Engr fær töld með tungu
tákn þín, er nú skína,
hjálpar hneigistólpi
heims alls, of kyn beima.
Æxtr ferr valt til vaxtar
vegr þinn, er berr fegri,
hreinn, en hugðu vinnim,
hverja dýrð, of skýrða.
Hneigistólpi alls heims hjálpar, engr fær töld með tungu tákn þín, er nú skína of kyn beima. Hreinn vegr þinn, er berr hverja dýrð fegri en vinnim of skýrða hugðu, ferr valt æxtr til vaxtar.
Inclining pillar of all the world’s salvation [CROSS], none can enumerate with tongue your signs, which now shine upon the race of men. Your pure honour, which bears every glory fairer than we might express in thought, grows continually greater.
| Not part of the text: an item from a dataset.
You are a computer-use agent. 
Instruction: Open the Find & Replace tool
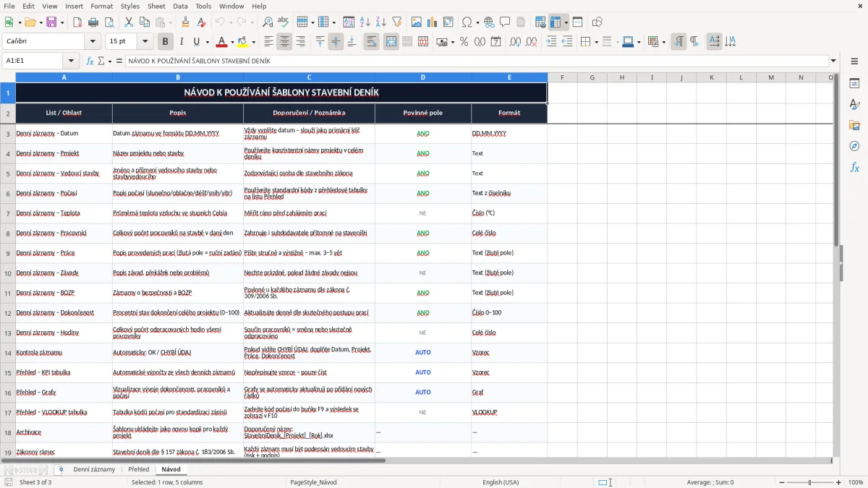click(x=268, y=22)
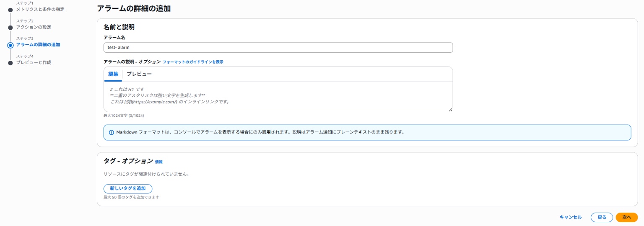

[1] fær töld: ‘ferr to᷎l[...]’ B, ‘ferr to᷎ld’ 399a‑bˣ
[1] fær töld ‘can enumerate’: Since the ‘er’-abbreviation can also represent <e᷎r> (<ær>), as in væri 10/3, this is not strictly an emendation (as first proposed by Sveinbjörn Egilsson), and cf. ferr (l. 5). — [1] engr fær töld með tungu tákn þín ‘none can enumerate with tongue your signs’: Cf. Arngr Gd 51/1, 3IV, a C14th poem which borrows from Líkn several details, táknin öll ... eingi fær þau talt með tungu ‘all the signs ... none can ennumerate them with tongue’. Ineffability is a topos of mystical poetry in particular, as in the Bernardine Jubilus (AH 19, 190) nec lingua potest dicere ‘nor can tongue express’. In order to achieve a six-syllable l. Rydberg, Skj B, and Skald normalise, as here, ms. ‘Eingí’ to the early variant engr.